Waterstones director warns library e-book lending could threaten bookstores

The Bookseller has a brief report on a London roundtable in which some publishers and booksellers sounded a warning about library e-book lending. Waterstones m.d. James Daunt said that library e-lending could be disruptive to bricks-and-mortar booksellers. “If you can download a book for free and read it, why would you want to own it?”

Daunt further noted that booksellers have had things “extremely easy” for a long time, and have lost focus on “the basic discipline of retailing.” He suggested that there is an opportunity for booksellers to learn to improve their financial focus and learn to run themselves better. However, he said that the numbers of bookstores will inevitably decline.

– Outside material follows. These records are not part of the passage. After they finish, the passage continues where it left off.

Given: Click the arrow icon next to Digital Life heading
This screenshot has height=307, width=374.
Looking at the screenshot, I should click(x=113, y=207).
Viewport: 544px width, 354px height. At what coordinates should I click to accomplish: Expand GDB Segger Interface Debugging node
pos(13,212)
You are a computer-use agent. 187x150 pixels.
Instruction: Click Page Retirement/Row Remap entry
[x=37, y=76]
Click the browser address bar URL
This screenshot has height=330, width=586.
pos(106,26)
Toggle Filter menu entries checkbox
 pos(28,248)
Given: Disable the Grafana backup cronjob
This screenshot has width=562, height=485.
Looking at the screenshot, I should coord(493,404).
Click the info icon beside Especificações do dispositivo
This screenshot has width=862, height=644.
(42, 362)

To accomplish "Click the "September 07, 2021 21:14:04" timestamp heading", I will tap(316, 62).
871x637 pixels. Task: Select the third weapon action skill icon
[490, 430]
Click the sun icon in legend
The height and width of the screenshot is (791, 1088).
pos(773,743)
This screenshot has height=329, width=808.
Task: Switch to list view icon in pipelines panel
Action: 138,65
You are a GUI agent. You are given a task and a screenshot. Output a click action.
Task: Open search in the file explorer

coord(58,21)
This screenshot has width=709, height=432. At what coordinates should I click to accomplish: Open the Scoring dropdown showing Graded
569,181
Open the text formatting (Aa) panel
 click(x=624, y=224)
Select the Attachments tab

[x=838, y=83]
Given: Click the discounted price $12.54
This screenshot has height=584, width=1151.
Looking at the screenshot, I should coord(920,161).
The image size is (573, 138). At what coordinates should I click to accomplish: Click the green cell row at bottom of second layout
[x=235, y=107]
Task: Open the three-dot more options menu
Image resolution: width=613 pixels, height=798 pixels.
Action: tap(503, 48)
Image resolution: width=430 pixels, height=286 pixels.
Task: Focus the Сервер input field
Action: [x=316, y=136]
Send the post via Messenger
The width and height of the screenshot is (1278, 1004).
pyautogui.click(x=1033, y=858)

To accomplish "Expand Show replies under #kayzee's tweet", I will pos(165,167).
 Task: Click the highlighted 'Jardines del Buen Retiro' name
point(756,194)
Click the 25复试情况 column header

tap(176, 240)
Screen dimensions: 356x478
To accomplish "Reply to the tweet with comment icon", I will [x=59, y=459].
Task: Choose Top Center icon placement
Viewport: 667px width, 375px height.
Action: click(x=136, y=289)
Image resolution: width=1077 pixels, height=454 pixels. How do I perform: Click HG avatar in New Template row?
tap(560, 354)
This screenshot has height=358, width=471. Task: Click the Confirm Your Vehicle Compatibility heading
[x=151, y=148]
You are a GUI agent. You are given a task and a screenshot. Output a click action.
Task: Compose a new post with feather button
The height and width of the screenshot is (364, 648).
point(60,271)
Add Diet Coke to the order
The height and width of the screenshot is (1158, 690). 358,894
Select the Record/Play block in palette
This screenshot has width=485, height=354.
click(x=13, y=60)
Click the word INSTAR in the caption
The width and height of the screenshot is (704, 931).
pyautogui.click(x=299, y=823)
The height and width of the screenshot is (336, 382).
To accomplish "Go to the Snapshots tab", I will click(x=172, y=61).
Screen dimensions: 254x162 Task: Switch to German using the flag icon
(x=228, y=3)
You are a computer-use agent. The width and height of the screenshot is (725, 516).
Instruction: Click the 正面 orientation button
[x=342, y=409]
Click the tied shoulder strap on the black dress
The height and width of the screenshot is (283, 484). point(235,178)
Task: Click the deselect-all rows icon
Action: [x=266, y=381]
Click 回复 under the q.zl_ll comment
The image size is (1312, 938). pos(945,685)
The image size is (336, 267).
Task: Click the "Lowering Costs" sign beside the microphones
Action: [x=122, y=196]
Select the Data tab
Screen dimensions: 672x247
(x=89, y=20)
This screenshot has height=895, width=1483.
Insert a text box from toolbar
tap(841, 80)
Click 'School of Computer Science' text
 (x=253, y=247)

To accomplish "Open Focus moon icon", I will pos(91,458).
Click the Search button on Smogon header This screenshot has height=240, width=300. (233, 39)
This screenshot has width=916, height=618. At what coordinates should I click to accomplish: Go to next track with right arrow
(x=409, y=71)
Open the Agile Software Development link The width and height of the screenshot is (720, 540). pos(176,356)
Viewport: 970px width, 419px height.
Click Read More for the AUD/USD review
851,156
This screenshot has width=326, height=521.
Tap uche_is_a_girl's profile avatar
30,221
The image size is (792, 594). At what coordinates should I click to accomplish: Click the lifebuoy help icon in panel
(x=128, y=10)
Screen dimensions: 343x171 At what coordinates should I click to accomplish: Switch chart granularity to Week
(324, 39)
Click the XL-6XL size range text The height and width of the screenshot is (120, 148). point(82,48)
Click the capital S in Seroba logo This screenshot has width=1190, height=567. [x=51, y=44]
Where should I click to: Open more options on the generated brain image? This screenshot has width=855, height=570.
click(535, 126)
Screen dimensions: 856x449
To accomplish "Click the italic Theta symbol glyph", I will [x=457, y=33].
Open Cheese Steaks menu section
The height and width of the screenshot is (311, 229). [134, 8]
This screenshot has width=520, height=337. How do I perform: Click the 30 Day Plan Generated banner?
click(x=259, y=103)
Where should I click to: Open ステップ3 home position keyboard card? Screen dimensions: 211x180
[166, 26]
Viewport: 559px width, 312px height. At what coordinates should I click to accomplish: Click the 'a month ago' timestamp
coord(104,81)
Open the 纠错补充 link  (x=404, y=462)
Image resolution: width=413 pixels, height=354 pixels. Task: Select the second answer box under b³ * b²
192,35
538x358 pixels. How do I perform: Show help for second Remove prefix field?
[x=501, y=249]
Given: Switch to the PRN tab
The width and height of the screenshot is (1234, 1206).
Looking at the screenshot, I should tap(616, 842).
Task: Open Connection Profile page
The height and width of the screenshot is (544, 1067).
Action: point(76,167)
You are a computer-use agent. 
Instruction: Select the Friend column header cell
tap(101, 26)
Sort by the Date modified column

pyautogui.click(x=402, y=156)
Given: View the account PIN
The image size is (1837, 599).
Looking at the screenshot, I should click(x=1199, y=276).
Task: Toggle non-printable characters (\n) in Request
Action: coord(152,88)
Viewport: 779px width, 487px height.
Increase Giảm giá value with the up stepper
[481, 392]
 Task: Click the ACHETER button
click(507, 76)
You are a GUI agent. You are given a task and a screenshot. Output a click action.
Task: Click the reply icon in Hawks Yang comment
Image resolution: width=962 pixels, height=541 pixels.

Some of the commenters below the article scoff at Daunt’s pessimism over library e-lending, pointing out that it’s been possible to check out the physical book for years and that hasn’t seemed to hurt sales. I would also note that it’s more likely e-book lending will hurt e-book sales rather than physical book sales, since e-book lending shares with e-book buying the instant gratification factor of being able to buy the book without having to leave one’s home. If you were willing to leave your home, it’s more likely checking out the physical book would be the buying threat.

4 Comments on Waterstones director warns library e-book lending could threaten bookstores

  1. Common Sense // May 14, 2012 at 12:36 am //

    Nonsense. In fact, I’ve read about other studies that show using libraries is a discovery process and actually increases books sales, not cannibalizes them.

  2. Rolling Eyes // May 14, 2012 at 8:22 am //

    “If you can download a book for free and read it, why would you want to own it?”

    Dear Mr Daunt,

    Maybe you should consider offering fewer ill-considered opinions and more eBook reading devices, eh?

    (Chris, thanks for pointing out the very obvious flaws with his argument.)

  3. Daunt says: ““If you can download a book for free and read it, why would you want to own it?””

    That is the essence of the issue and one which no one hereabouts can really answer. Mind you the issue is a future one, not a current one. Looking ahead ten years, or fifteen years to a world where paper books are slim minority of titles.

    eReaders will become ubiquitous as they are already doing. They will become a commodity that virtually everyone can afford, like mobile phones and there will be no worthwhile role for libraries.

    In today’s model paper books are and have been expensive. That cost has motivated both middle class and working class readers to use libraries where they can read free, alongside buying a couple of books a year. The model involved physically visiting libraries and, by doing so, discovering new authors which balanced, in part, the loss of sales.

    In the future world of eBooks this model will die. The vast majority of readers will buy online from their PC or eReader. As the transition progresses we already see libraries offering online borrowing services where readers, again, have no need to visit a physical library.

    Thus the physical experiential difference between buying and borrowing will become invisible and non existent. When that difference disappears … there is absolutely no motivation for a reader to buy !!! None.

    When that day arrives it will become crystal clear to every writer and publisher that it will be insane to continue to allow borrowing. It will simply make no financial sense because every reader will borrow instead of buy. There will be no physical experience that causes the discovery of new writers. The whole experience will be an online one.

    This will have no negative affect on society whatsoever, except to put librarians’ noses out of joint.

    eBooks will be cheap. eReaders will be cheap. Only a small segment of the population will have difficulty accessing the world of reading and that segment can be facilitated through Welfare driven reading vouchers that enable people to buy an eReader and eBooks at cut prices or free. This will cost society a minute fraction of the cost of maintaining thousands of expensive buildings and staff.

    Libraries have no long term future.

  4. “I would also note that it’s more likely e-book lending will hurt e-book sales rather than physical book sales, since e-book lending shares with e-book buying the instant gratification factor of being able to buy the book without having to leave one’s home. If you were willing to leave your home, it’s more likely checking out the physical book would be the buying threat.”

    -From the original article:

    “Daunt said library e–lending would provide tough competition to booksellers over E-BOOK SALES.”

    What’s the point of reading something if your going to miss the entire gist of what it was saying?